To flexibly capture nonlinear patterns, a GAM with a Negative Binomial family was fitted using smooth terms for key continuous variables. The final model incorporated smooth splines for temperature and wind speed, allowing the effect of these variables to vary across their range. The results showed a sharp increase in ridership with temperature up to about 20°C before flattening, while wind speed had a steady negative impact. By relaxing linearity assumptions, the GAM uncovered important behavioral dynamics that were missed by simpler models.

Random Forest

Random Forests combine the predictions of many individual decision trees, using bootstrapped samples and random subsets of features to reduce variance and avoid overfitting. In this project, a tuned Random Forest model was selected using 5-fold cross-validation, with the final configuration using mtry = 4, ntree = 500, and nodesize = 10. This model consistently delivered strong predictive performance. The variable importance analysis revealed that hour of day and temperature were by far the most influential factors, indicating that temporal patterns and thermal comfort are key drivers of bikeshare usage in Toronto. The full hyperparameter grid used for tuning is detailed in Appendix B.

XGBoost

XGBoost (Extreme Gradient Boosting) is a powerful tree-based algorithm that builds models sequentially, where each tree focuses on correcting the errors of the previous one. After tuning through extensive cross-validation, the best-performing model used eta = 0.05, max_depth = 6, min_child_weight = 3, subsample = 0.8, and colsample_bytree = 1. This configuration balanced bias and variance well and produced accurate forecasts. Like Random Forest, XGBoost identified hour of day and temperature as the most critical predictors, though its feature importance plot showed a steeper concentration of influence on fewer variables, reflecting the model’s ability to prioritize the strongest signals in the data. The full hyperparameter grid used for tuning is detailed in Appendix B.

DATA EXTRACT -

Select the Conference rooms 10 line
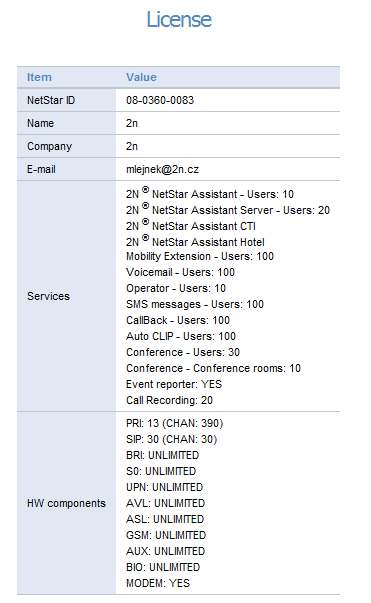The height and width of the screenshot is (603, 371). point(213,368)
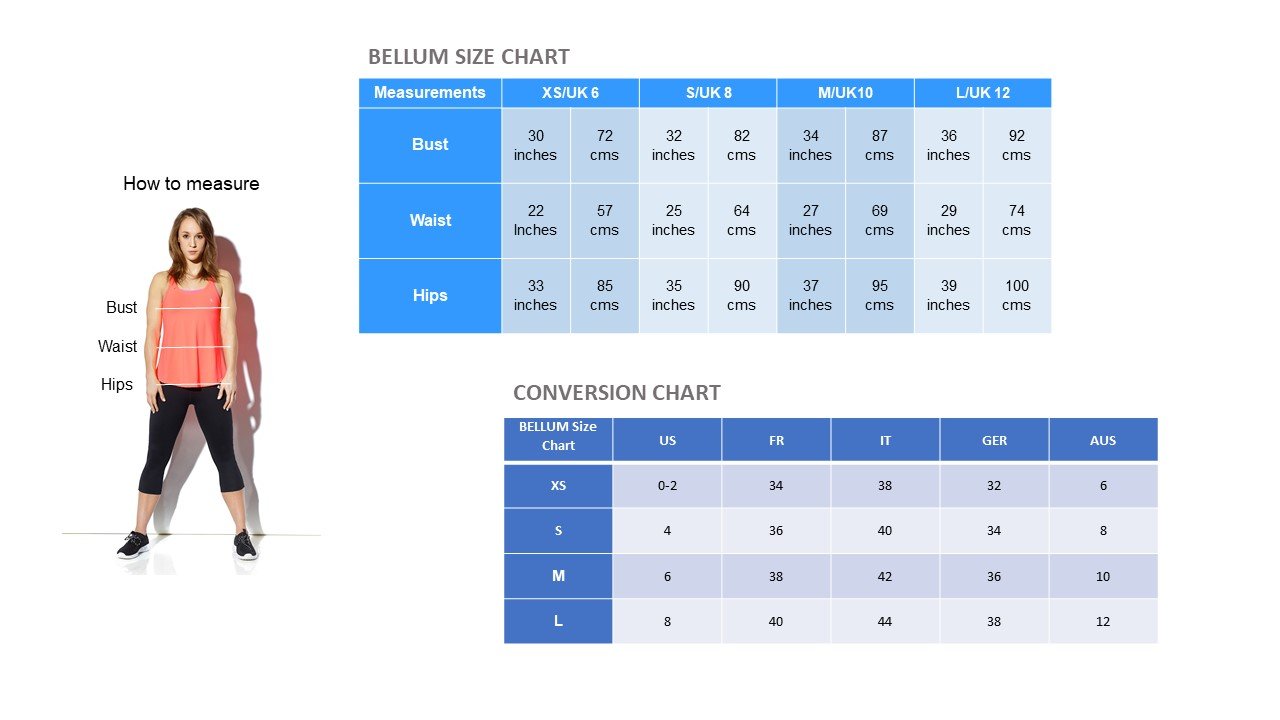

TO DO - Reproduce, word for word, the stretch of the bikeshare modeling text above from "To flexibly capture" through "by simpler models.".

OUTPUT FOR THIS TASK -
To flexibly capture nonlinear patterns, a GAM with a Negative Binomial family was fitted using smooth terms for key continuous variables. The final model incorporated smooth splines for temperature and wind speed, allowing the effect of these variables to vary across their range. The results showed a sharp increase in ridership with temperature up to about 20°C before flattening, while wind speed had a steady negative impact. By relaxing linearity assumptions, the GAM uncovered important behavioral dynamics that were missed by simpler models.